**Exercise task**
Copy the following lines word for word, with nothing changed.

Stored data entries
========================================================================

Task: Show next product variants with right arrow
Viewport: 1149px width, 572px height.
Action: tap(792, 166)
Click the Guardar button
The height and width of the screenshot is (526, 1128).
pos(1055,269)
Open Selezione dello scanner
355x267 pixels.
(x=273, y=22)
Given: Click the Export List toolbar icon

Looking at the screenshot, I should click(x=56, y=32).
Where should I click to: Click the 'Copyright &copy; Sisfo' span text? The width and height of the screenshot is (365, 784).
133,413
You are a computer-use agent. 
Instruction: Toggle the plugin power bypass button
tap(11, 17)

========================================================================

**Answer for the task**
Task: Show next product variants with right arrow
Viewport: 1149px width, 572px height.
Action: tap(792, 166)
Click the Guardar button
The height and width of the screenshot is (526, 1128).
pos(1055,269)
Open Selezione dello scanner
355x267 pixels.
(x=273, y=22)
Given: Click the Export List toolbar icon

Looking at the screenshot, I should click(x=56, y=32).
Where should I click to: Click the 'Copyright &copy; Sisfo' span text? The width and height of the screenshot is (365, 784).
133,413
You are a computer-use agent. 
Instruction: Toggle the plugin power bypass button
tap(11, 17)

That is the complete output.